Assignment: Type out the entries below again, character for character.

Stored entries:
Start of Block

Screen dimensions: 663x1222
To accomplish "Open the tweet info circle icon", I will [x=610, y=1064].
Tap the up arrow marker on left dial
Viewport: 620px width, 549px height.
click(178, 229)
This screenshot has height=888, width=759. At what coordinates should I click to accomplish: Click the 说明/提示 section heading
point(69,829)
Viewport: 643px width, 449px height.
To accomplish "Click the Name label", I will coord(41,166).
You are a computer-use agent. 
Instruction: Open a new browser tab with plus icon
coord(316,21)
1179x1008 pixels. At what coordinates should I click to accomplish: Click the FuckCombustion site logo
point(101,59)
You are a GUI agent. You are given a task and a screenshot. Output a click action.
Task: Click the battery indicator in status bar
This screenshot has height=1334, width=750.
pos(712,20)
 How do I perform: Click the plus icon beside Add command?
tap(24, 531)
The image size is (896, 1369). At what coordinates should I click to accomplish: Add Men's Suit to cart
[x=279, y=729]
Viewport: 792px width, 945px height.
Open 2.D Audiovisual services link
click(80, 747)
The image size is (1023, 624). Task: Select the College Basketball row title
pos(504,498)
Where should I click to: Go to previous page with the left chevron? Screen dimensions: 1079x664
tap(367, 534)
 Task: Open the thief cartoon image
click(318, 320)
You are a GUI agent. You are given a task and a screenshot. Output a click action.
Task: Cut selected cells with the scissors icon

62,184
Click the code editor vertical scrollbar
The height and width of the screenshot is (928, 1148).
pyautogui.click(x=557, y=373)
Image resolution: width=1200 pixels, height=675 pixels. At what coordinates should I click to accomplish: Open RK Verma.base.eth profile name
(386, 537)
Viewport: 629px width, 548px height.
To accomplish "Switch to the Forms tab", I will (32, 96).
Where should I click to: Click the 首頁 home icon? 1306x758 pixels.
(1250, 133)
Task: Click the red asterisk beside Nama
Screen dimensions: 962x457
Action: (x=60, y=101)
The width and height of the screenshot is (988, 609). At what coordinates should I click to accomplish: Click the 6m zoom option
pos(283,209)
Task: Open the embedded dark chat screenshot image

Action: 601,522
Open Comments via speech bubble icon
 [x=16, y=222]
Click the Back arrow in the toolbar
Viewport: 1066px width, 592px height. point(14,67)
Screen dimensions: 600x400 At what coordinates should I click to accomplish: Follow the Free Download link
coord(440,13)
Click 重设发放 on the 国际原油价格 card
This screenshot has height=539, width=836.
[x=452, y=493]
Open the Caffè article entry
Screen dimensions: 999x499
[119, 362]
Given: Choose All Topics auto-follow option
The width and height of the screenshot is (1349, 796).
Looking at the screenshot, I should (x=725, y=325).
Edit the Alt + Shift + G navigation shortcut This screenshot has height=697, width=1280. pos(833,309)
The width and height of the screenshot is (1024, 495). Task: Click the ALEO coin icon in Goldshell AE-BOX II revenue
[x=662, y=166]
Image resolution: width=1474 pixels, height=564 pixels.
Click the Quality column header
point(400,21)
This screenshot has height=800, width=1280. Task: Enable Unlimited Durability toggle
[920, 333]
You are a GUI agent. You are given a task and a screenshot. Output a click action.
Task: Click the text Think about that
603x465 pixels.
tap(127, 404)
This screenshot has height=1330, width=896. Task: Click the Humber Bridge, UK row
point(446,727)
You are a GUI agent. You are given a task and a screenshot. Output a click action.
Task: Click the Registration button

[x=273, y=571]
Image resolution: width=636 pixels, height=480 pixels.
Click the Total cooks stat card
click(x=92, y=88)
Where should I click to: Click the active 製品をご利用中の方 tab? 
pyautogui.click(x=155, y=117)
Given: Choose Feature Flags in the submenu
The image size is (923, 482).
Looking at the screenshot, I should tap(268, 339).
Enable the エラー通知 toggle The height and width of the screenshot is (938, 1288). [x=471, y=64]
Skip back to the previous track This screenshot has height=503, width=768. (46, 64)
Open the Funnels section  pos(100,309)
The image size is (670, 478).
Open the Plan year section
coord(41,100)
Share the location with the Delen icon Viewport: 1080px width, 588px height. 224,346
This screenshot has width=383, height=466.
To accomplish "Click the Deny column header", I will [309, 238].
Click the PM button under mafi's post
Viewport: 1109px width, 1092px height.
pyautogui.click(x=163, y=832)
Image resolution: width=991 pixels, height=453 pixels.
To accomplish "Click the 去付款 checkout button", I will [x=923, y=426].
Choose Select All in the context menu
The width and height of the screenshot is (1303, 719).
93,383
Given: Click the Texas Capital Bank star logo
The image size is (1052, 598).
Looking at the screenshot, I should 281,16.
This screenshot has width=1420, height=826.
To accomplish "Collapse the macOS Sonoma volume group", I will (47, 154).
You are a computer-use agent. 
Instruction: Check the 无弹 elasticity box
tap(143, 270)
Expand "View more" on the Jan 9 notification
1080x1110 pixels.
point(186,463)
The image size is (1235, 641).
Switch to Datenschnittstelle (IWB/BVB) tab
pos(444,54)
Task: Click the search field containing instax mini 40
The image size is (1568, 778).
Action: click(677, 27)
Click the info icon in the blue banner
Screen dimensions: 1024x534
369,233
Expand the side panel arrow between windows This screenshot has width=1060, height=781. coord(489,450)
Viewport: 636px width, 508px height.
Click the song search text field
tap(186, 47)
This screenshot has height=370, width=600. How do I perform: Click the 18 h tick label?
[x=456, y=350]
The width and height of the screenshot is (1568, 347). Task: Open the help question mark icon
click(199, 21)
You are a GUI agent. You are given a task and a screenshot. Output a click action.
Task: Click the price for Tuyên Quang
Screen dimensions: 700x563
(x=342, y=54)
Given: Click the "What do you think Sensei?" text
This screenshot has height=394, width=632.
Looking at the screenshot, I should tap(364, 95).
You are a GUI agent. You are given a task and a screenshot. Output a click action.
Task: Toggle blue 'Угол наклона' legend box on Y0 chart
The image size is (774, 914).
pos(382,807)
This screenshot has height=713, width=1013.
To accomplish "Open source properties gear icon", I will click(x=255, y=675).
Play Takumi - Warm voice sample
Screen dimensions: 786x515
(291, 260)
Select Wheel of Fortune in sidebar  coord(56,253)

End of Block

Output of the exercise:
Screen dimensions: 663x1222
To accomplish "Open the tweet info circle icon", I will [x=610, y=1064].
Tap the up arrow marker on left dial
Viewport: 620px width, 549px height.
click(178, 229)
This screenshot has height=888, width=759. At what coordinates should I click to accomplish: Click the 说明/提示 section heading
point(69,829)
Viewport: 643px width, 449px height.
To accomplish "Click the Name label", I will coord(41,166).
You are a computer-use agent. 
Instruction: Open a new browser tab with plus icon
coord(316,21)
1179x1008 pixels. At what coordinates should I click to accomplish: Click the FuckCombustion site logo
point(101,59)
You are a GUI agent. You are given a task and a screenshot. Output a click action.
Task: Click the battery indicator in status bar
This screenshot has height=1334, width=750.
pos(712,20)
 How do I perform: Click the plus icon beside Add command?
tap(24, 531)
The image size is (896, 1369). At what coordinates should I click to accomplish: Add Men's Suit to cart
[x=279, y=729]
Viewport: 792px width, 945px height.
Open 2.D Audiovisual services link
click(80, 747)
The image size is (1023, 624). Task: Select the College Basketball row title
pos(504,498)
Where should I click to: Go to previous page with the left chevron? Screen dimensions: 1079x664
tap(367, 534)
 Task: Open the thief cartoon image
click(318, 320)
You are a GUI agent. You are given a task and a screenshot. Output a click action.
Task: Cut selected cells with the scissors icon

62,184
Click the code editor vertical scrollbar
The height and width of the screenshot is (928, 1148).
pyautogui.click(x=557, y=373)
Image resolution: width=1200 pixels, height=675 pixels. At what coordinates should I click to accomplish: Open RK Verma.base.eth profile name
(386, 537)
Viewport: 629px width, 548px height.
To accomplish "Switch to the Forms tab", I will (32, 96).
Where should I click to: Click the 首頁 home icon? 1306x758 pixels.
(1250, 133)
Task: Click the red asterisk beside Nama
Screen dimensions: 962x457
Action: (x=60, y=101)
The width and height of the screenshot is (988, 609). At what coordinates should I click to accomplish: Click the 6m zoom option
pos(283,209)
Task: Open the embedded dark chat screenshot image

Action: 601,522
Open Comments via speech bubble icon
 [x=16, y=222]
Click the Back arrow in the toolbar
Viewport: 1066px width, 592px height. point(14,67)
Screen dimensions: 600x400 At what coordinates should I click to accomplish: Follow the Free Download link
coord(440,13)
Click 重设发放 on the 国际原油价格 card
This screenshot has height=539, width=836.
[x=452, y=493]
Open the Caffè article entry
Screen dimensions: 999x499
[119, 362]
Given: Choose All Topics auto-follow option
The width and height of the screenshot is (1349, 796).
Looking at the screenshot, I should (x=725, y=325).
Edit the Alt + Shift + G navigation shortcut This screenshot has height=697, width=1280. pos(833,309)
The width and height of the screenshot is (1024, 495). Task: Click the ALEO coin icon in Goldshell AE-BOX II revenue
[x=662, y=166]
Image resolution: width=1474 pixels, height=564 pixels.
Click the Quality column header
point(400,21)
This screenshot has height=800, width=1280. Task: Enable Unlimited Durability toggle
[920, 333]
You are a GUI agent. You are given a task and a screenshot. Output a click action.
Task: Click the text Think about that
603x465 pixels.
tap(127, 404)
This screenshot has height=1330, width=896. Task: Click the Humber Bridge, UK row
point(446,727)
You are a GUI agent. You are given a task and a screenshot. Output a click action.
Task: Click the Registration button

[x=273, y=571]
Image resolution: width=636 pixels, height=480 pixels.
Click the Total cooks stat card
click(x=92, y=88)
Where should I click to: Click the active 製品をご利用中の方 tab? 
pyautogui.click(x=155, y=117)
Given: Choose Feature Flags in the submenu
The image size is (923, 482).
Looking at the screenshot, I should tap(268, 339).
Enable the エラー通知 toggle The height and width of the screenshot is (938, 1288). [x=471, y=64]
Skip back to the previous track This screenshot has height=503, width=768. (46, 64)
Open the Funnels section  pos(100,309)
The image size is (670, 478).
Open the Plan year section
coord(41,100)
Share the location with the Delen icon Viewport: 1080px width, 588px height. 224,346
This screenshot has width=383, height=466.
To accomplish "Click the Deny column header", I will [309, 238].
Click the PM button under mafi's post
Viewport: 1109px width, 1092px height.
pyautogui.click(x=163, y=832)
Image resolution: width=991 pixels, height=453 pixels.
To accomplish "Click the 去付款 checkout button", I will [x=923, y=426].
Choose Select All in the context menu
The width and height of the screenshot is (1303, 719).
93,383
Given: Click the Texas Capital Bank star logo
The image size is (1052, 598).
Looking at the screenshot, I should 281,16.
This screenshot has width=1420, height=826.
To accomplish "Collapse the macOS Sonoma volume group", I will (47, 154).
You are a computer-use agent. 
Instruction: Check the 无弹 elasticity box
tap(143, 270)
Expand "View more" on the Jan 9 notification
1080x1110 pixels.
point(186,463)
The image size is (1235, 641).
Switch to Datenschnittstelle (IWB/BVB) tab
pos(444,54)
Task: Click the search field containing instax mini 40
The image size is (1568, 778).
Action: click(677, 27)
Click the info icon in the blue banner
Screen dimensions: 1024x534
369,233
Expand the side panel arrow between windows This screenshot has width=1060, height=781. coord(489,450)
Viewport: 636px width, 508px height.
Click the song search text field
tap(186, 47)
This screenshot has height=370, width=600. How do I perform: Click the 18 h tick label?
[x=456, y=350]
The width and height of the screenshot is (1568, 347). Task: Open the help question mark icon
click(199, 21)
You are a GUI agent. You are given a task and a screenshot. Output a click action.
Task: Click the price for Tuyên Quang
Screen dimensions: 700x563
(x=342, y=54)
Given: Click the "What do you think Sensei?" text
This screenshot has height=394, width=632.
Looking at the screenshot, I should tap(364, 95).
You are a GUI agent. You are given a task and a screenshot. Output a click action.
Task: Toggle blue 'Угол наклона' legend box on Y0 chart
The image size is (774, 914).
pos(382,807)
This screenshot has height=713, width=1013.
To accomplish "Open source properties gear icon", I will click(x=255, y=675).
Play Takumi - Warm voice sample
Screen dimensions: 786x515
(291, 260)
Select Wheel of Fortune in sidebar  coord(56,253)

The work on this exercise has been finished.